Les planteurs de l’archipel de Port-Royal firent preuve d’une complète unanimité dans
leurs sentimens de haine envers les gens du Nord et d’un dévouement absolu à la cause
qu’ils avaient embrassée. Appartenant à une caste de grands seigneurs qui se targuent
d’une noble origine et qui méprisent souverainement les classes ouvrières et mercantiles
de la Nouvelle-Angleterre, les habitants de Beaufort ne voulurent pas même se trouver en
contact avec leurs vainqueurs et s’empressèrent de quitter l’archipel, accompagnés de
leurs familles et de leur suite de Petits Blancs. En cette occasion, ils donnèrent un exemple
qui a été peu suivi dans les États esclavagistes conquis par les Fédéraux : ils mirent le feu
à leur coton, détruisirent tout ce qu’ils ne pouvaient pas emporter, commencèrent euxmêmes
à saccager leurs demeures, et s’ils laissèrent sur pied les récoltes de coton déjà
presque mûres, ce fut uniquement parce qu’ils n’eurent pas le temps de les ravager.
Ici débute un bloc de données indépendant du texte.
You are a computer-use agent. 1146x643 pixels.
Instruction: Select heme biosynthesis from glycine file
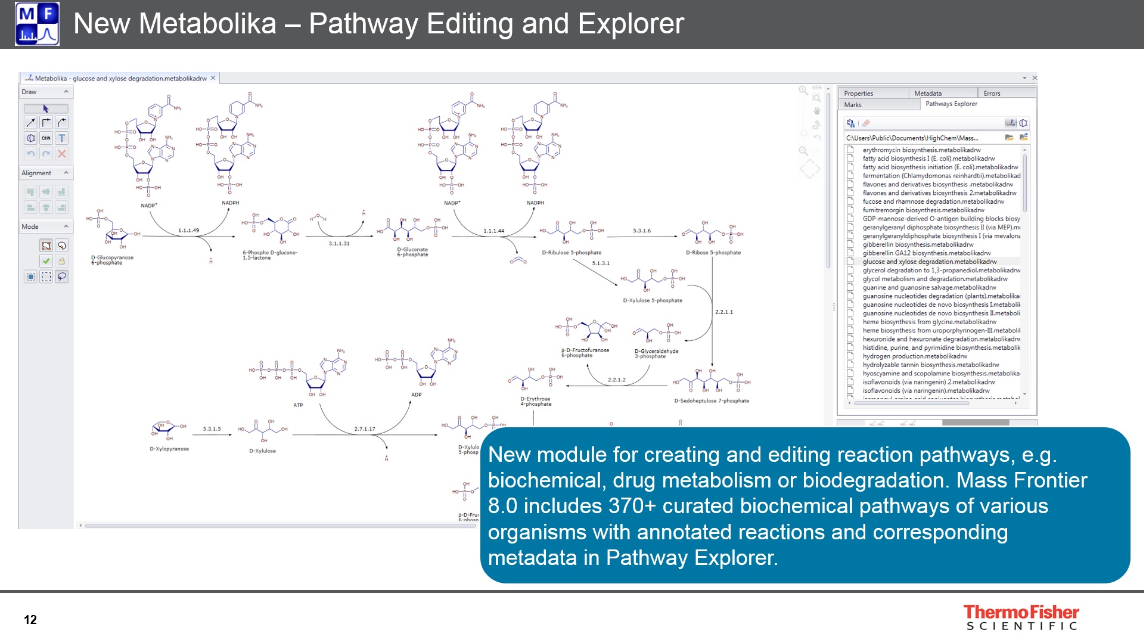[928, 322]
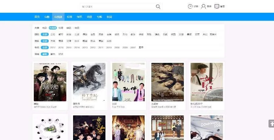Open the black horse drama poster
The height and width of the screenshot is (140, 274).
(89, 82)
Toutefois il leur restait leur fortune vivante consistant en mulets, en bestiaux et surtout
en esclave. Avant l’arrivée de la flotte fédérale, des planteurs avaient déjà expédié sur le
continent une partie de leurs Nègres, d’autres en avaient prêté au gouvernement de l’État
pour la construction des remparts de Charleston. Mais la majorité des esclaves se
trouvaient encore dans l’archipel lorsque les forts de Port-Royal tombèrent entre les mains
des Yankees. Aussitôt les planteurs songèrent à la retraite. Choisissant d’abord leurs
esclaves les plus robustes et les plus adroits, ceux dont les bras ou l’intelligence
représentaient le plus fort capital, ils les poussèrent devant eux.
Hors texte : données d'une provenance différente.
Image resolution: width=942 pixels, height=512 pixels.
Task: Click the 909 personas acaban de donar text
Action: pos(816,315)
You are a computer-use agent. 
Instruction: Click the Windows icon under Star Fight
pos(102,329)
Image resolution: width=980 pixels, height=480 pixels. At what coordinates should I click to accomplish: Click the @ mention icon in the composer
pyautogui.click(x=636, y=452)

Plus d’une fois, si l’on en croit le témoignage unanime des Noirs, ils firent usage de
leurs carabines pour abattre les malheureux qui tâchaient de s’enfuir. Quoi qu’il en soit,
l’approche des troupes fédérales ne permit pas aux sécessionnistes d’emmener tous leurs
esclaves. La plupart des domestiques vieux ou infirmes et les enfants en bas âge, qui
n’avaient qu’une faible valeur monétaire furent abandonnés dans les cases. Parmi les
esclaves des champs, un grand nombre trouvèrent le moyen de se cacher et ne se
montrèrent qu’après le départ de leurs maîtres car ils leur racontaient que le seul but des
féroces Yankees était de les vendre à des planteurs cubains. Dans leur incertitude, les
malheureux préféraient rester sur les plantations, attendant leur destinée dans le voisinage
des cases qui constituaient leur unique foyer. Ils avaient au moins cette triste consolation,
que dans aucun cas les nouveaux venus ne leur imposeraient une condition plus dure que
celle de leur précédent esclavage. On évalue à quelque huit mille le nombre des Noirs qui
restèrent à Beaufort après la fuite de leurs propriétaires. Après avoir pris possession des
forts, William T. Sherman qui, à ce moment-là, commande les forces de l’Union en
Caroline du Sud, émit une proclamation destinée aux Blancs de cet État. Dans ce
manifeste, conçu dans des termes très modérés, il adopta un raisonnement purement
constitutionnel qui l’obligeait encore à ne pas nier la légalité de l’esclavage. Il déclara
donc qu’il ne voulait en aucune manière léser les droits et les privilèges des citoyens ou
de s’immiscer dans leurs institutions locales et sociales, et protesta de son dévouement
respectueux envers le grand État souverain de la Caroline du Sud. Néanmoins, Sherman
affirma aussi que le devoir constitutionnel de sauvegarder l’Union primait tous les autres,
et que le maintien des lois spéciales de l’État devait être subordonné aux nécessités
militaires créées par l’insurrection. En dépit de cette affirmation menaçante, il n’en reste
pas moins qu’il se croyait encore tenu de respecter la loi sur les esclaves fugitifs.